# Task prompt
Only the lines holding the string "width" are needed; copy each of them from the data.

# Data in this exercise

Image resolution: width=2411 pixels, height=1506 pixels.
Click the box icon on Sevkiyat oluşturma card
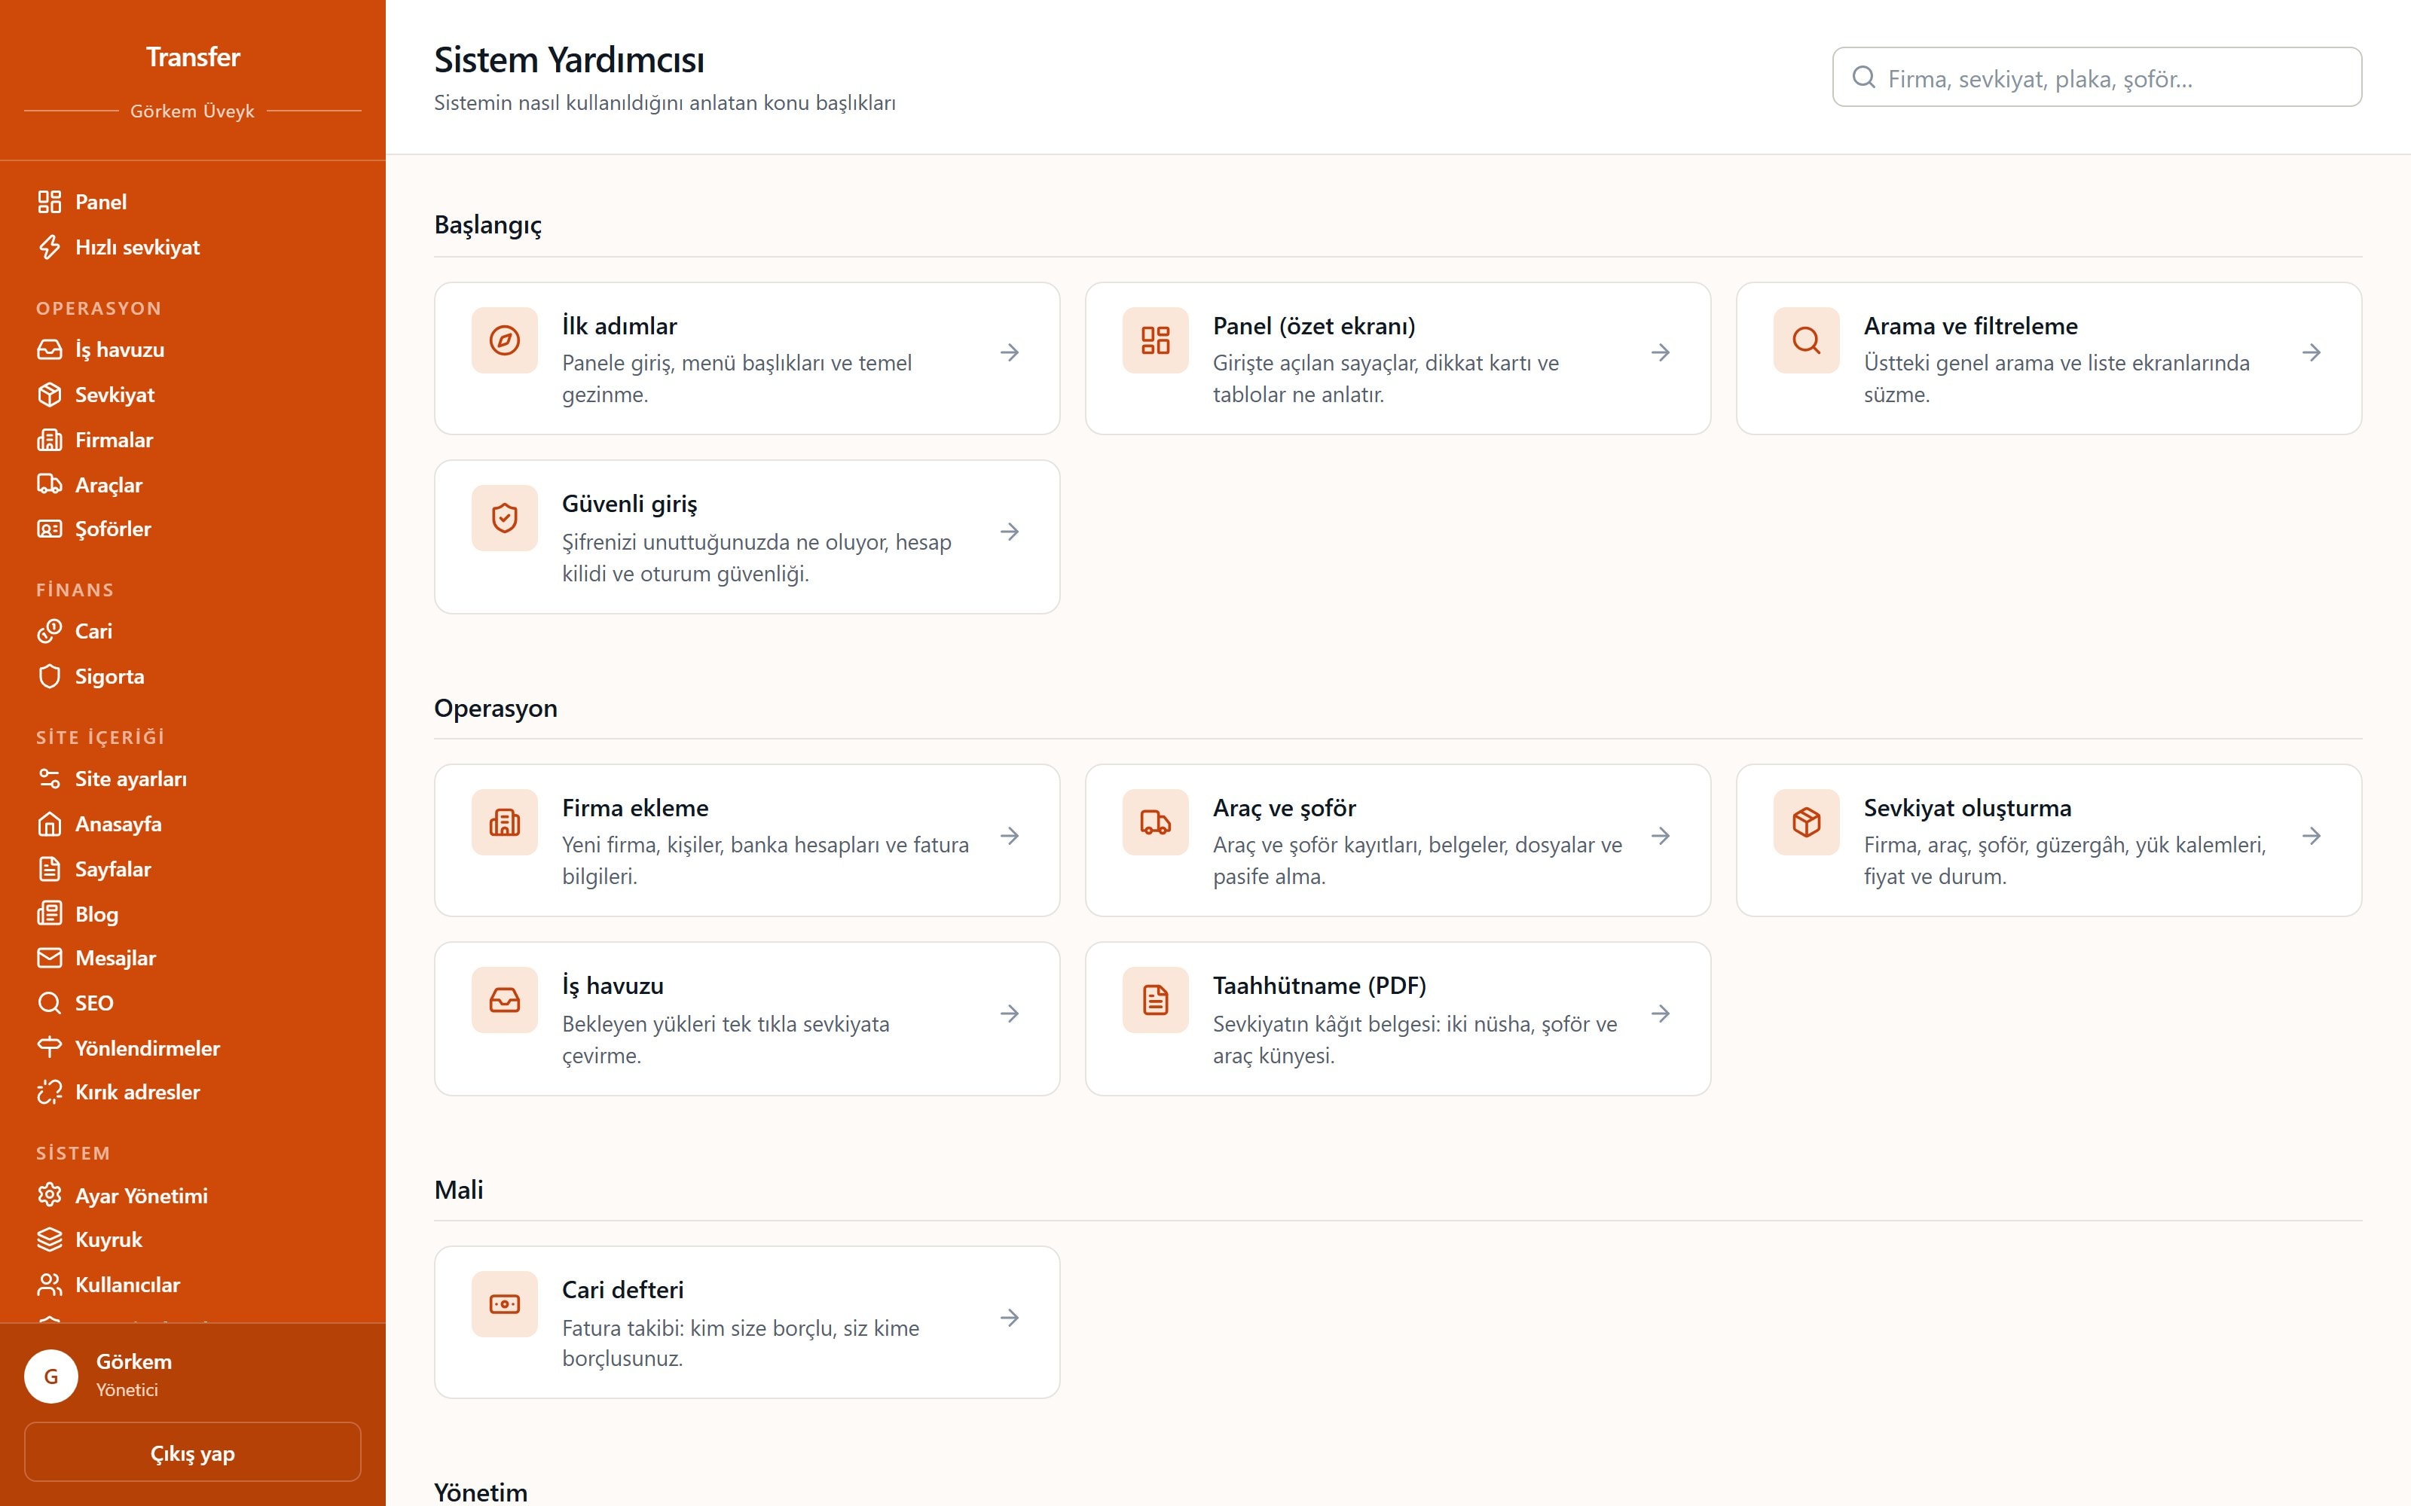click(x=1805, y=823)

* * *

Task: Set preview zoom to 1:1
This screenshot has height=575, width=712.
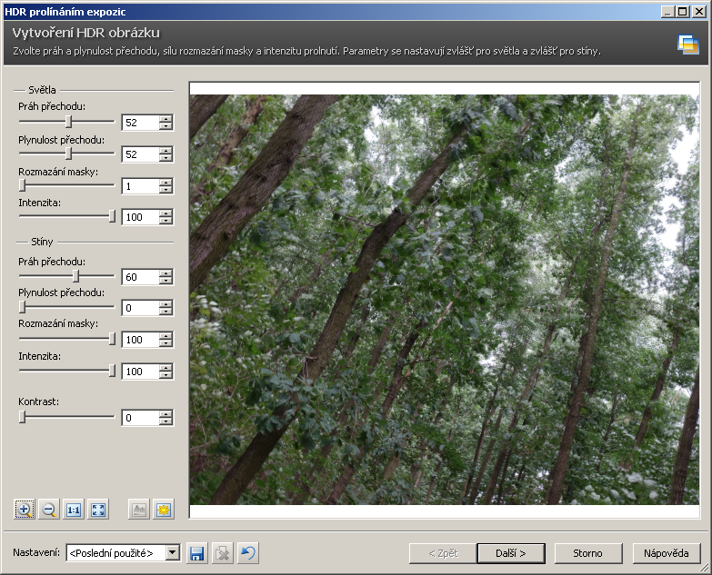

---

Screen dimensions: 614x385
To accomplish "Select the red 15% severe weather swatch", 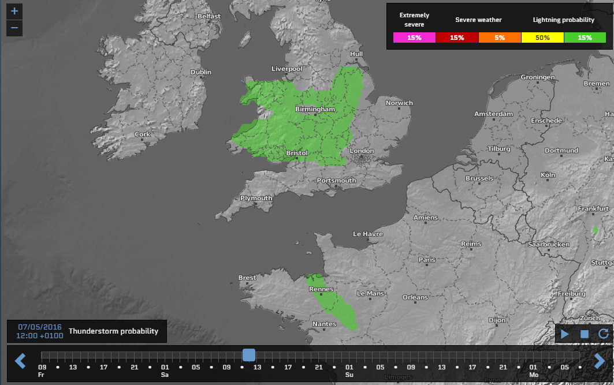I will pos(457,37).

# Answer to this exercise
Image resolution: width=2411 pixels, height=1506 pixels.
This screenshot has height=575, width=712.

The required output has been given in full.